Miguel Viana Miguel Viana

Bracarenses só saem de casa para trabalhar, fazer compras de bens essenciais e para a prática desportiva. Caminhadas e corridas foram as formas encontradas para combater o stress de permanecer todo o dia em casa, mas já acusam desgaste.

“Este confinamento (de Janeiro até agora) está a ser menos complicado do que aquele por que passamos em Março e Abril do ano passado. Ainda assim não está a ser fácil”. A opinião é de Dino Oliveira, que ontem fazia uma caminhada junto ao Parque Desportivo da Rodovia, tal como centenas de bracarenses.
O bom tempo convidava a sair de casa, mas Dino Oliveira, residente em Nogueiró, diz que só vem à rua “para fazer compras e dar uma caminhada”, perto da área de residência.
O casal Carlos e Irina Rio também aproveitaram a manhã de ontem para realizar uma caminhada na via pedonal ciclável, junto ao Laboratório de Nanotecnologia (INL). Até porque a maior parte da semana é passada em casa.
“É complicado lidar com a rotina no confinamento. As primeiras semanas, no ano passado, foram muito complicadas. Agora só saímos de casa para ir às compras”, disse Irina Rio.
Carlos explicou que agora “as compras são feitas on line ou através de takeaway. Estamos os dois em teletrabalho e quase não saímos de casa, só para praticar desporto, para manter a saúde.”
O casal reside na freguesia de S. Victor e aproveita a proximidade do complexo Desportivo da Rodovia.
O mesmo referiu Marco Castelo, também residente em Nogueiró, que ontem aproveitou o bom tempo para dar uma volta de bicicleta com os amigos na via junto ao rio Este.
“Com crianças em casa é complicado viver o confinamento . Vamos dividindo as tarefas entre o casal e praticando algum desporto aqui perto para passar o tempo”, considerou Marco Castelo.
À conversa com os amigos no Complexo Desportivo da Rodovia, Aurélio Dias admitiu que vai saíndo durante o período de dever de confinamento, “mas respeitando sempre as normas de segurança. Saio para praticar desporto e fazer caminhadas, mas sempre com cuidado”.
Agostinho Vasconcelos partilha da mesma opinião do amigo, de que tem necessidade de saír mas com toda a segurança. Principalmente para praticar desporto. “Há alguns anos que pratico desporto regularmente e agora tento fazer o mesmo, mas com cuidado”, disse Agostinho Vasconcelos.
Mais descontente estava Acácio Garcia. “Estou farto disto, do desconfinamento. Levamos uma vida de cão, com os restaurantes fechados. Não gasto tanto dinheiro, mas já há um mês e meio que não posso tomar um café fora de casa. N-ao interessa viver assim”, apontou o morador da freguesia de S. Victor. Acácio García sugeriu que fossem dadas “mais rédeas às pessoas para não abusarem, mas deviam manter a economia em funcionamento”. O munícipe lamentou também o encerramento dos equipamentos desportivos da Rodovia. “O pessoal vem para aqui caminhar e não pode usar estes equipamentos. Se passamos as fitas vem logo alguém dizer que não podemos estar ali. Morro de tédio com tudo isto. O confinamento já irrita”, disse Acácio García.

• _O que se pede_: Segundo o texto sobre o confinamento em Braga, em que freguesia mora o casal Carlos e Irina Rio?

• _Informação extraída_:
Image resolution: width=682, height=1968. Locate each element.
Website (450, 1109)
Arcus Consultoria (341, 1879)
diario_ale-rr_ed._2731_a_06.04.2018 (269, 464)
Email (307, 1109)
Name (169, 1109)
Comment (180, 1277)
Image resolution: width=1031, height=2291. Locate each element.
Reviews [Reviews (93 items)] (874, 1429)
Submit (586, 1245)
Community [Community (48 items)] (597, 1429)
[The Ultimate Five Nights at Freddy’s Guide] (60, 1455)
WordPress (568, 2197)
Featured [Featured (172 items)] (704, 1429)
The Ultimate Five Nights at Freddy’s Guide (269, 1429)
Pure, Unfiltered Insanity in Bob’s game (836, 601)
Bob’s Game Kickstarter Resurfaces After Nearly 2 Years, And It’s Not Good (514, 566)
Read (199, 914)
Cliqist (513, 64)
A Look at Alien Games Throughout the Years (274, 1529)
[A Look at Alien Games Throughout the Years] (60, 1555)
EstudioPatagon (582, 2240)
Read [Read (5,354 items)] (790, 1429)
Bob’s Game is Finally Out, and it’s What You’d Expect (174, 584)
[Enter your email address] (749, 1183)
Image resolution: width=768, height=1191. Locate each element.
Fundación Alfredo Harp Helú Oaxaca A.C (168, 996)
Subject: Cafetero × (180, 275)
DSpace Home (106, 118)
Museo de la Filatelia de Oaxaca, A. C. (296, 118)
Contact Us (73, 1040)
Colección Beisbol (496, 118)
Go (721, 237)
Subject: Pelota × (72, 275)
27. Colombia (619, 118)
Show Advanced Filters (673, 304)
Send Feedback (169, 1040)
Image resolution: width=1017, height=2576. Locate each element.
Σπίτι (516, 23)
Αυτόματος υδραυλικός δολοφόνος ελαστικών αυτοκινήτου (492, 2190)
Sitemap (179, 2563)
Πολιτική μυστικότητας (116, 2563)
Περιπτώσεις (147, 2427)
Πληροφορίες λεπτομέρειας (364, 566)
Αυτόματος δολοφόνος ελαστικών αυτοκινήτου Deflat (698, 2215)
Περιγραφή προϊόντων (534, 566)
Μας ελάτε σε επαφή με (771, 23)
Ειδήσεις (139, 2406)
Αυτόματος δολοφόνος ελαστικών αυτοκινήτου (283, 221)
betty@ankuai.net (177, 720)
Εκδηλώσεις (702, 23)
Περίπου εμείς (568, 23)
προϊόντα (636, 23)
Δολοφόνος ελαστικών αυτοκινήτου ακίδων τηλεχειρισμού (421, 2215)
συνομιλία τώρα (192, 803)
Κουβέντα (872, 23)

• _Resultado da tarefa_: Na freguesia de S. Victor.